For example, in one embodiment of this invention, a number of properties are measured by means of a loadable instrumentation module that injects a small amount of crafted code by well-known means into certain key code paths of an operating system kernel such that a very low-cost measurement is made to a read a fundamental property, namely the pid under which the application or kernel code is executing (e.g., PsGetCurrentProcessID in the Windows OS.) As is well-known, an invariant property of the OS is that an application-level program with appropriate access privileges is able to get a process handle on any process on the system given the process ID. Thus, an embodiment of this invention includes an analysis module known as the “agent” that takes the process ID value determined by the instrumentation code and attempts to obtain a process handle (e.g., via the API OpenProcess(. . . )). Of course, both the PsGetCurrentProcessID operation and the OpenProcess operation are low-cost operations in the Microsoft Windows operating system. In this embodiment, the process ID (or other data) is conveyed from the instrumentation code to the analysis code by means of a telemetry stream or other suitable means. A failure of the OpenProcess operation (e.g., a failure with a status value that no such process ID exists) is a violation of the invariant property described above.
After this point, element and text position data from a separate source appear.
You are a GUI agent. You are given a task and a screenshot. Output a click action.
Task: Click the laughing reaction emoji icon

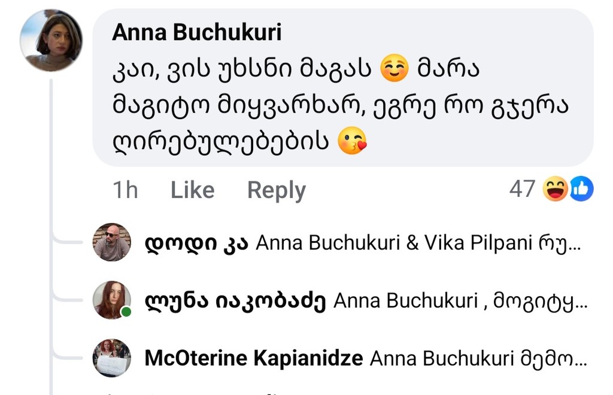555,189
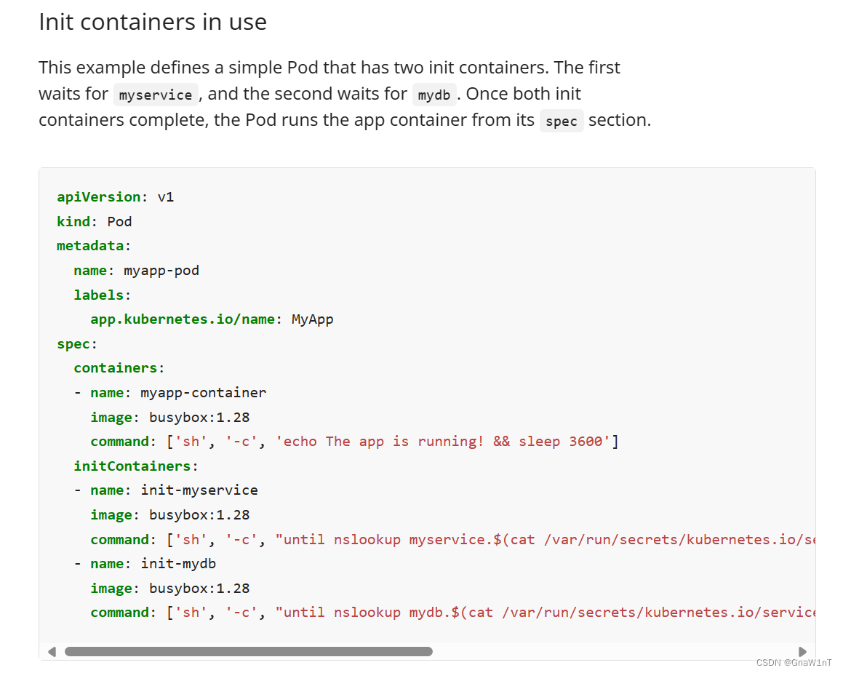Click the right scroll arrow of code block
The height and width of the screenshot is (673, 843).
(x=802, y=651)
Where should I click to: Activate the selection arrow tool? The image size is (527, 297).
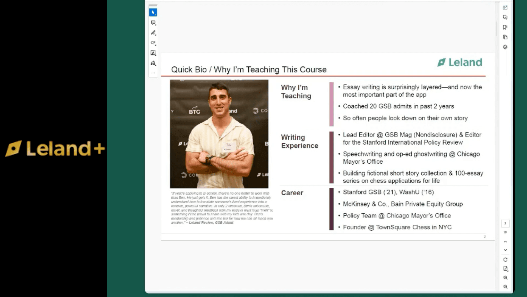point(153,12)
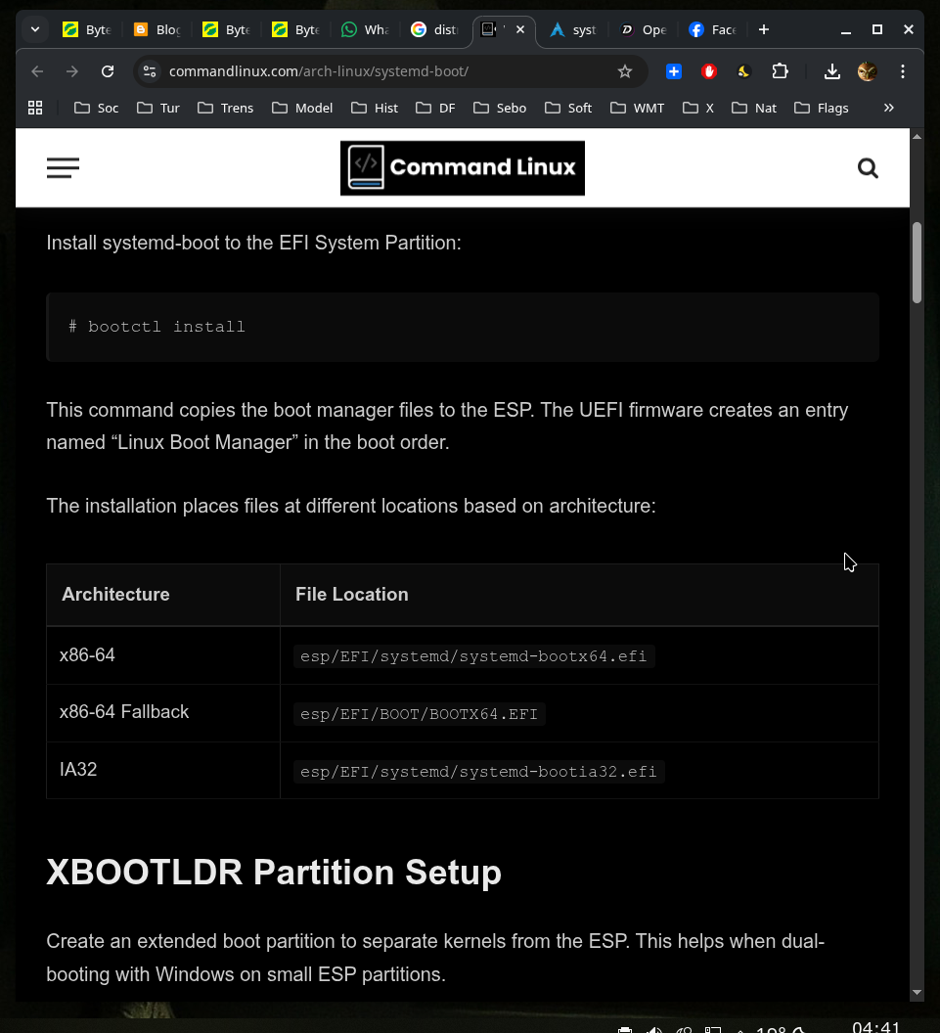
Task: View site information icon in address bar
Action: [149, 71]
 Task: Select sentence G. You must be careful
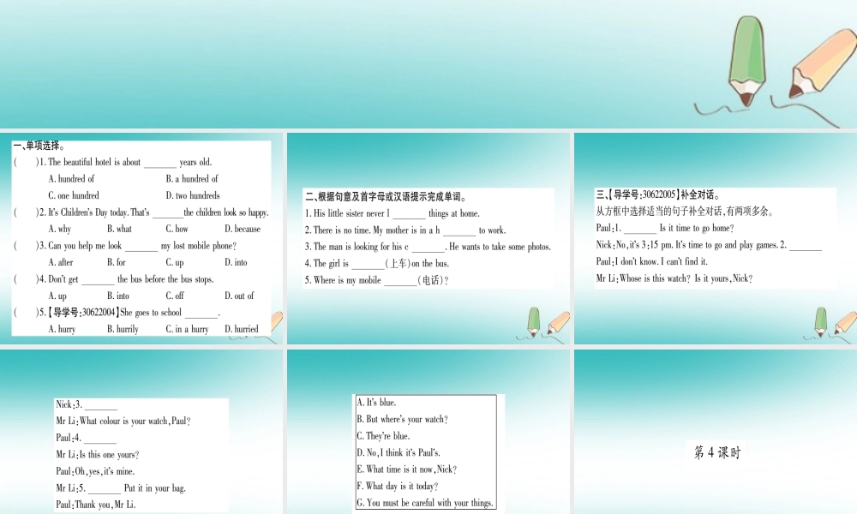pos(425,503)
This provides a low-cost and effective means of accomplishing immediate detection in real-time of a broad variety of “hidden process” compromises.

Note that the detection of compromise relies only on the invariant properties, in part, that for every process ID in the fundamental execution of software, it is possible to open a handle to the process. The embodiment includes other similar detections of violations of invariant properties, such as the invariant properties relating to thread IDs and obtaining a handle to a thread, the DLL or other file for a code module loaded into a process and obtaining a handle to that file on the operating system, the identifier of a port or socket and accessing information about that port or socket. Additional invariant properties include the accessibility of a process ID or other fundamental dynamic property to other OS APIs, such as the Tool Help APIs, the process ID under which a thread executes, and any of a number of APIs which access files or directories in the file system. These are merely representative.

Once it has been detected that an attack has been made, one or more remediation actions can be taken. Remediation actions are well known and familiar in the current art. Examples of remediation actions would include terminating a process for which some invariant condition is violated, denying continued operation with or use of data returned or obtained by an operation in which an invariant condition is violated, immediately invoking a separate (and more costly) analysis by means of an automated audit or scan of the system, reporting a notification to an existing IDS Intrusion Detection System or NIDS Network Intrusion Detection System, or making use of a firewall or router to other network control device to isolate the system which has been compromised from other systems on a network as a means for confining the compromise to only those systems already compromised.

Concerning the means of instrumentation, in one embodiment the present invention uses a loadable instrumentation module to produce a telemetry stream of certain property values. One reference to such a loadable instrumentation embodiment is U.S. Patent Application 20060190218, by Agarwal et al. Other embodiments would include such means as filter drivers for obtaining a telemetry stream for file and/or network operation, or hardware monitors or combinations of hardware/software monitors for reading properties of sub-systems or devices within the system. In addition, the means for reading dynamic properties, and/or the means for analyzing the properties for violations of invariant conditions, could be implemented directly in the operating system or system itself. This last embodiment would have obvious advantages, in that additional instrumentation or access to properties could be designed into the system for the specific purpose of extending the set of invariant properties which would be examined. A further advantage would be that the methods of this invention could be used in cases where other aspects of the system, such as security or access restrictions to prevent the use of third-party or add-in software, would make implementation of loadable instrumentation software difficult.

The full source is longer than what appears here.